(Dataset entries)
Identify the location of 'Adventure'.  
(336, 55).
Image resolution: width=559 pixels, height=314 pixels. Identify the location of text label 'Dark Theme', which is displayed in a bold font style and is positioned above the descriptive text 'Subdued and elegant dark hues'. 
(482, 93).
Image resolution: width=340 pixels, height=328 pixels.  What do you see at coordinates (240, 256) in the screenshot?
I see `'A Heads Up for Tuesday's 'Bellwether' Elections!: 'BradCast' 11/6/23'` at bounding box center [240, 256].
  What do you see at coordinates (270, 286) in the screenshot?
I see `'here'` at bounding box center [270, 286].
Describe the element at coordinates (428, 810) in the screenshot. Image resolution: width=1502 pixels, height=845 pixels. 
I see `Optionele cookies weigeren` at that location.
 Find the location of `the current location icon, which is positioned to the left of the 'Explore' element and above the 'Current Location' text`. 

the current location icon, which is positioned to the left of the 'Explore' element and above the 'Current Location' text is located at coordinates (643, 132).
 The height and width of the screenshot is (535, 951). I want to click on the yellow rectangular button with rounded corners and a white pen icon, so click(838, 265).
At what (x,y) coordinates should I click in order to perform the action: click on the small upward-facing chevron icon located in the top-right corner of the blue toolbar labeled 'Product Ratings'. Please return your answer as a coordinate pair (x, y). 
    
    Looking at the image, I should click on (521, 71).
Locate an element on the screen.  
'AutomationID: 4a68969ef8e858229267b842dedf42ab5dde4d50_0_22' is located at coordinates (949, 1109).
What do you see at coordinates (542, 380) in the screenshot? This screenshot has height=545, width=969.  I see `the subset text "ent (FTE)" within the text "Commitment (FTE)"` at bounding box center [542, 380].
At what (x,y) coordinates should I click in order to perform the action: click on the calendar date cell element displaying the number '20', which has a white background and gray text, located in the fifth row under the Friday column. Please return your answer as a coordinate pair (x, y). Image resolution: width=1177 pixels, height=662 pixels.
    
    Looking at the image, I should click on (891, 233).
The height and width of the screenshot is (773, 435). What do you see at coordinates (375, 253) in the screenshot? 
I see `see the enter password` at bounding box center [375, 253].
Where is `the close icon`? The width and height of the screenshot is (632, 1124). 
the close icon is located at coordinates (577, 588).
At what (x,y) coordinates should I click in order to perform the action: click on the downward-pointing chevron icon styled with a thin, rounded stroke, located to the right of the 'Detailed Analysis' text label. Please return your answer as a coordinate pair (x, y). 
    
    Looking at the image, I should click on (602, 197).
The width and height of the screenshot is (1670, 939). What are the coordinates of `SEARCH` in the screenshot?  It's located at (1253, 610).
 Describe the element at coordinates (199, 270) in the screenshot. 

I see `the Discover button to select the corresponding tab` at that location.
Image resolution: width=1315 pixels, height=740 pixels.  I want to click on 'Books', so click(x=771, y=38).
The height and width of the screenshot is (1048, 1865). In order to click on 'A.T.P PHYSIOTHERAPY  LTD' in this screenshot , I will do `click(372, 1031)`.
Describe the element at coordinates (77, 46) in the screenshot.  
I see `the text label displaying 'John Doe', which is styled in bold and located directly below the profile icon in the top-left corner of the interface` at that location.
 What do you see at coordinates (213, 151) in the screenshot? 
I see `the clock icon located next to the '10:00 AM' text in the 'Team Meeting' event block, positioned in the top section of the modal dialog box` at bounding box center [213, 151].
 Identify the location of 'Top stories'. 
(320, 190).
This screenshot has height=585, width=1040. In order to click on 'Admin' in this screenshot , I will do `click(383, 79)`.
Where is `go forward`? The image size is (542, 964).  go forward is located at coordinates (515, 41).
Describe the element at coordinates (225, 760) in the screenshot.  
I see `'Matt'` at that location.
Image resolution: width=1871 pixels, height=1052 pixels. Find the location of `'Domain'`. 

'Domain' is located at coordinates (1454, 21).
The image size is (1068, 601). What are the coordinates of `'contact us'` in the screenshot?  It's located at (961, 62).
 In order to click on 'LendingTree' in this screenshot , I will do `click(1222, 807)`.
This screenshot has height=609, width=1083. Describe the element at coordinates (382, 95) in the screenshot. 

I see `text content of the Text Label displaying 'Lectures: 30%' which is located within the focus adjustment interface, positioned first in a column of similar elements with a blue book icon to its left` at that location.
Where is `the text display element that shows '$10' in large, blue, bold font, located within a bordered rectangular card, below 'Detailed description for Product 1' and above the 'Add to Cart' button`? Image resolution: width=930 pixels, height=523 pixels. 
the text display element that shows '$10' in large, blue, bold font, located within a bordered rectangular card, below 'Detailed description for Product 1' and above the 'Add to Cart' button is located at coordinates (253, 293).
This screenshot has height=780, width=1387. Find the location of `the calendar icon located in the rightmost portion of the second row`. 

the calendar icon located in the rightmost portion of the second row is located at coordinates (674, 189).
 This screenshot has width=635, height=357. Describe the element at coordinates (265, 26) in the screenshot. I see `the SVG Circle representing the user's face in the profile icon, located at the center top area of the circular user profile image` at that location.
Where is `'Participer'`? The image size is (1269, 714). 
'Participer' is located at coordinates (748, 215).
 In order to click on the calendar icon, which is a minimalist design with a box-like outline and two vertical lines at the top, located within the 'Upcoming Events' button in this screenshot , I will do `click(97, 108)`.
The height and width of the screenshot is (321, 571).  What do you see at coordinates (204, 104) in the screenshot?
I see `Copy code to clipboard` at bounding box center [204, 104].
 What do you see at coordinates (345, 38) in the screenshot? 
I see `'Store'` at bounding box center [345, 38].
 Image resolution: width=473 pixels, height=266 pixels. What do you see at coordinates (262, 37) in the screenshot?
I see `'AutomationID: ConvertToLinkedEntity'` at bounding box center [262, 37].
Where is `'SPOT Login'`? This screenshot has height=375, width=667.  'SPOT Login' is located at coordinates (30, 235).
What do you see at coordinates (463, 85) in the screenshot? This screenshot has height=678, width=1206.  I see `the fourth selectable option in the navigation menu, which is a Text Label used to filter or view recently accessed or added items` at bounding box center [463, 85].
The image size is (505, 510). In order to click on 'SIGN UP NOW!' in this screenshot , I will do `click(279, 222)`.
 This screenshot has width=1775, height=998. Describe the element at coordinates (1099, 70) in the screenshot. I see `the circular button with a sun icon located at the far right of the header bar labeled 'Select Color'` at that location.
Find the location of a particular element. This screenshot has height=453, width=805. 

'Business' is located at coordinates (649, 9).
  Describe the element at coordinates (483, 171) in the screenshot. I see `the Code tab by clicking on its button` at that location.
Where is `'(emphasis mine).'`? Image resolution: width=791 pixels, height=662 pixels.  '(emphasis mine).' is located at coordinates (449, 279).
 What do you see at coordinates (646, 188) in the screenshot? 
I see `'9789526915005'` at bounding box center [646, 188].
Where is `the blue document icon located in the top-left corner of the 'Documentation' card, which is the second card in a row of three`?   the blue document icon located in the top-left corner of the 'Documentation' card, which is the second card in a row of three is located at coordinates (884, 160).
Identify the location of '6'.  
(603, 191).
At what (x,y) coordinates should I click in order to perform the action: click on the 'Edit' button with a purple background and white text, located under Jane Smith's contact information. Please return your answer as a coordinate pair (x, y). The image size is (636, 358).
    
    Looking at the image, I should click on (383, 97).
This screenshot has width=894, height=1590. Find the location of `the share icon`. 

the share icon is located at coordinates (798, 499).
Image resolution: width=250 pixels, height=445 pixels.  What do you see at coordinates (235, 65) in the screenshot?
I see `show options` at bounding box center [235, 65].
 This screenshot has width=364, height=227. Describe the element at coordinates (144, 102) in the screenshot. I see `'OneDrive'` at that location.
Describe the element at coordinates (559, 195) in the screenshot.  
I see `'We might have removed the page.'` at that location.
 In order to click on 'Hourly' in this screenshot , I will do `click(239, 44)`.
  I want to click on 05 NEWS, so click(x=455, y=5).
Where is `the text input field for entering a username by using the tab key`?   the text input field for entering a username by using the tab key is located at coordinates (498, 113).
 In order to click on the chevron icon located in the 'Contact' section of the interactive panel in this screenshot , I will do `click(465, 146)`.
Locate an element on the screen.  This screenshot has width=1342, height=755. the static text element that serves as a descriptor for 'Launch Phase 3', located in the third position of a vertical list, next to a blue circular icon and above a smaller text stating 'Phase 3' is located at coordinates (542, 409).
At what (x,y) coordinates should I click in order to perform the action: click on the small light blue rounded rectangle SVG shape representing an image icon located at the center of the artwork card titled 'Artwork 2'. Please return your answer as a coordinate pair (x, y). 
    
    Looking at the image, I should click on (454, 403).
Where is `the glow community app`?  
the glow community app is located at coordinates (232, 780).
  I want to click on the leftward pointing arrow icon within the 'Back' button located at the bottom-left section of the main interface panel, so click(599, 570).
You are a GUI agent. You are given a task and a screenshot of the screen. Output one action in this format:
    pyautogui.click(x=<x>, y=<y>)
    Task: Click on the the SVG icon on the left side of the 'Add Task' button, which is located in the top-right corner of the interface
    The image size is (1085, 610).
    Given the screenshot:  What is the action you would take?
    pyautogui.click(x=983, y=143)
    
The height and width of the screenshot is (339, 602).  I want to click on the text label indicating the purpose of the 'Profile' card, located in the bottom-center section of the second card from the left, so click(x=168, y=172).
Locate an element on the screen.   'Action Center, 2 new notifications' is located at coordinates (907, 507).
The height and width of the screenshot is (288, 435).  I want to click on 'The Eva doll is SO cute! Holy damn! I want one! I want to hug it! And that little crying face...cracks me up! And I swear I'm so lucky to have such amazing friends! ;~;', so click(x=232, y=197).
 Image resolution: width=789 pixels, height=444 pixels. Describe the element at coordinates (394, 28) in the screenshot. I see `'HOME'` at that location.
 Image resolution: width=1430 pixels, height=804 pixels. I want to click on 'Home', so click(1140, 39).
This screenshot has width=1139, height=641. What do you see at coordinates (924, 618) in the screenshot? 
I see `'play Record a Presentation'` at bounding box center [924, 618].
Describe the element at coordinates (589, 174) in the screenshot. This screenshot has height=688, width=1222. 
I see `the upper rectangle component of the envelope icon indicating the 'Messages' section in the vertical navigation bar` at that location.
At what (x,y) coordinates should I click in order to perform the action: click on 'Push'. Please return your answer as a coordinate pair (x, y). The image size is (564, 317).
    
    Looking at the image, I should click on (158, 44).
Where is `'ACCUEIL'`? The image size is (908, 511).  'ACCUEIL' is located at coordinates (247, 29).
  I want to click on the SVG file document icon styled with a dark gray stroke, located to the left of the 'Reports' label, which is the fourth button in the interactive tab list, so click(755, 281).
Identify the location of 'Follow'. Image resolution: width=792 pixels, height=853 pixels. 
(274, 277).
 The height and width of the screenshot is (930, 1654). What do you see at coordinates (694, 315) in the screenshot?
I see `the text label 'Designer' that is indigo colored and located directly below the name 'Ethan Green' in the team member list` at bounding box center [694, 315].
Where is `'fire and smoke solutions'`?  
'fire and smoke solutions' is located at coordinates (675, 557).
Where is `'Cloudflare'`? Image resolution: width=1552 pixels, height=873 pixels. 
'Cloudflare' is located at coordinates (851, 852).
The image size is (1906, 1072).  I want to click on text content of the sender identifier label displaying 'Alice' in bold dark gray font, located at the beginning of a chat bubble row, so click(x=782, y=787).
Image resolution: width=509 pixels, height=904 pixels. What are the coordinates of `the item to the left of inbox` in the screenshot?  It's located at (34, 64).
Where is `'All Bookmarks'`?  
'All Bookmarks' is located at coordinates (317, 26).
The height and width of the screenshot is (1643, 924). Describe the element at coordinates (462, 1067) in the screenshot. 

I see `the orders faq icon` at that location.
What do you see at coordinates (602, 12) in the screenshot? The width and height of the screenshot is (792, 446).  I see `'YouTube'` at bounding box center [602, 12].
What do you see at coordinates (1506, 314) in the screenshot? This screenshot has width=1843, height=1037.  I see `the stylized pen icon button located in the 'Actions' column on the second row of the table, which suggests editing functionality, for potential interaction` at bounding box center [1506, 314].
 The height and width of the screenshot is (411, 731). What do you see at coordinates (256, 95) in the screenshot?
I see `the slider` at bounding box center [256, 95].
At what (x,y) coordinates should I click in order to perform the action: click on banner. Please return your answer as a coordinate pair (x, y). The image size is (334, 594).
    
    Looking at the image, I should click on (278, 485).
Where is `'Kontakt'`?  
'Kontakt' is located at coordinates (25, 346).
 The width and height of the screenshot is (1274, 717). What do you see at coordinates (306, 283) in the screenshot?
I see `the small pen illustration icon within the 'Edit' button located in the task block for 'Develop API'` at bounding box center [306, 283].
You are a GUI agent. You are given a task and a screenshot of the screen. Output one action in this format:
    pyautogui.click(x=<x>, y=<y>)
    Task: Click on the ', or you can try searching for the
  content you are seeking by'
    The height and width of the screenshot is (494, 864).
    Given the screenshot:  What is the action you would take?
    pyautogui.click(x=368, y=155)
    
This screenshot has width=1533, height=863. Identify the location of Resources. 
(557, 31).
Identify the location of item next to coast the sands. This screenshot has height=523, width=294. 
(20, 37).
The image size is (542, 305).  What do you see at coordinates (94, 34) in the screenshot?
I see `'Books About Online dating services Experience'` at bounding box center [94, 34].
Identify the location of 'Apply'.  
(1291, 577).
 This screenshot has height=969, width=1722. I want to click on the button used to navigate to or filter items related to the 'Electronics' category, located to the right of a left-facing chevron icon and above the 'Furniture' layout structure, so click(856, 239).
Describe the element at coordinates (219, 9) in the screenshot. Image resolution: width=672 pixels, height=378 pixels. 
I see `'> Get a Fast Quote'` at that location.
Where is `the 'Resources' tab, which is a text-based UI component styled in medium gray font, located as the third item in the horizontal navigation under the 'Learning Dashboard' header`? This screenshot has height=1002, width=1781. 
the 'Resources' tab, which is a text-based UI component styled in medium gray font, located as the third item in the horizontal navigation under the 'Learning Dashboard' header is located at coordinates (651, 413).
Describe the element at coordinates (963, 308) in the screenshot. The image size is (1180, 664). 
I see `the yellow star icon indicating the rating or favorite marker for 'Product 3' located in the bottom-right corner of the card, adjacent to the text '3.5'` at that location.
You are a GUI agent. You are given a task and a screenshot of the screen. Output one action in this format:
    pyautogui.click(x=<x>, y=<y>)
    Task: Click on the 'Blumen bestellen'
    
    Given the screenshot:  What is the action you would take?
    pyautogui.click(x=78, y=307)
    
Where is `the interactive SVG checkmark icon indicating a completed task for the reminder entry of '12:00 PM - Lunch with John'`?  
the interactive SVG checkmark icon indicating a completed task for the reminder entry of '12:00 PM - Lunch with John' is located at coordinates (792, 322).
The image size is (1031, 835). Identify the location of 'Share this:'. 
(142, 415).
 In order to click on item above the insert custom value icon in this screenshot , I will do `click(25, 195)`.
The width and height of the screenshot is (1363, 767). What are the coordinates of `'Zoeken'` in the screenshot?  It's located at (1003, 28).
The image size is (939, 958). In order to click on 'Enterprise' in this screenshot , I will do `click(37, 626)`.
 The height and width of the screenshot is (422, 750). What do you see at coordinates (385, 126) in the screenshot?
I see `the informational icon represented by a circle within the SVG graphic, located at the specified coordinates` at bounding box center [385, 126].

Work required | Return every line of the entries above that contains the string "Domain".

Output of the task |
Image resolution: width=1871 pixels, height=1052 pixels. Find the location of `'Domain'`. 
'Domain' is located at coordinates (1454, 21).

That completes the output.